Just recently, a new medication that has been available in Europe for some time, rimonabant, failed to gain approval from U.S. Food and Drug Administration advisers because of concern about increased incidence of depression and anxiety in people taking it. The drug works by blocking activation of a cell-surface receptor in the brain and peripheral tissues known as CB1. This receptor mediates the "munchies" brought on by smoking marijuana, as well as the actions of lipid molecules made in various tissues. The trade-offs between safety and efficacy in using this class of compounds over an extended period are therefore not yet clear.

At present, only two prescription drugs are approved in the U.S. for long-term use to treat obesity. Sibutramine, available since 1997, acts to prolong the exposure of neurons in the brain to the neurotransmitters norepinephrine and serotonin, resulting in reduced appetite and modest weight loss. This drug's use is limited by the fact that blood pressure and pulse tend to rise rather than fall during therapy. Orlistat, available since 1999 and now offered in an over-the-counter form under the brand name alii, lowers an individual's total calorie intake by acting in the gut to reduce fat absorption, with modest effects on weight and obesity complications.

Many other approaches to the development of obesity drugs are being pursued based on the numerous pathways for regulating appetite and weight that have been discovered in recent years. Potential therapies include inhibitors of the appetite-stimulating molecules MCH, NPY and ghrelin, appetite-suppressing mimics of PYY, and activators of the melanocortin 4 and serotonin receptor subtypes. Any of those options would be targeted toward lowering energy intake, as the existing drugs do. But because the body tends to compensate for fat loss by going into energy-conservation mode, complementary drugs that boost the rate at which energy is expended might also be necessary.

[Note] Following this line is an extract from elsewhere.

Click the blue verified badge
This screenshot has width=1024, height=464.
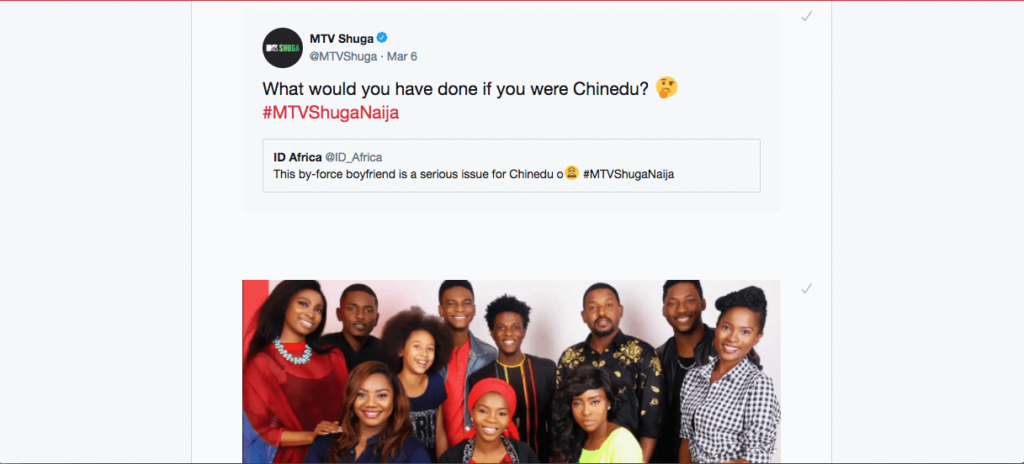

Several research groups are looking into ways of increasing the rate at which fat cells release stored energy or of preventing its storage from taking place. One approach focuses on stimulating a class of cell-surface receptors--known as beta3-adrenergic receptors and PPAR nuclear receptors--which trigger tissues' release of a substance called uncoupling protein 1. That signal is a call for energy, which is heard by certain fat cells and increases the rate at which they send triglycerides back into the bloodstream. Yet this technique may work only on a special type of fat tissue known as brown adipose, which is abundant in rodents and in newborn human infants, but by adulthood very few brown adipose cells remain in human fat.

Another promising approach involves blocking enzyme activities that promote fat storage. One example, the enzyme 11 beta HSD-1 (11βHSD1), causes the steroid Cortisol to be converted from a dormant form to a biologically active one inside adipose and liver cells. This locally active Cortisol, in turn, prompts those cells to manufacture more triglyceride. Our laboratory group has shown that experimental mice overproducing 11βHSD1 in their adipose cells also generated excess corticosterone (the mouse version of Cortisol) in those cells and grew to be significantly obese. Interestingly, the mice developed abdominal obesity in particular, as well as diabetes, high blood pressure and high blood lipids, a suite of symptoms resembling the human condition known as metabolic syndrome.

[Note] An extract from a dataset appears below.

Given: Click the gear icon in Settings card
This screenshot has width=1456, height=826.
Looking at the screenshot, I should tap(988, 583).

Although studies of obese human subjects have yet to produce such a clear-cut association between llβHSD1 activity and excess fat storage, inhibitors of that enzyme already exist and are in development for use in treating metabolic syndrome. They may prove to be useful interventions for obesity as well.

Many experts believe that successful drug therapy for obesity will eventually involve multiple drugs acting through independent path ways, in combinations tailored to individual patients, as is now the case for treating hypertension and diabetes. Of course, as with other common diseases such as hypertension, it would be preferable to treat people with changes in diet and lifestyle alone. But if that approach fails, and morbid consequences result, safe drug therapies would be no less appropriate for obesity than for other illnesses.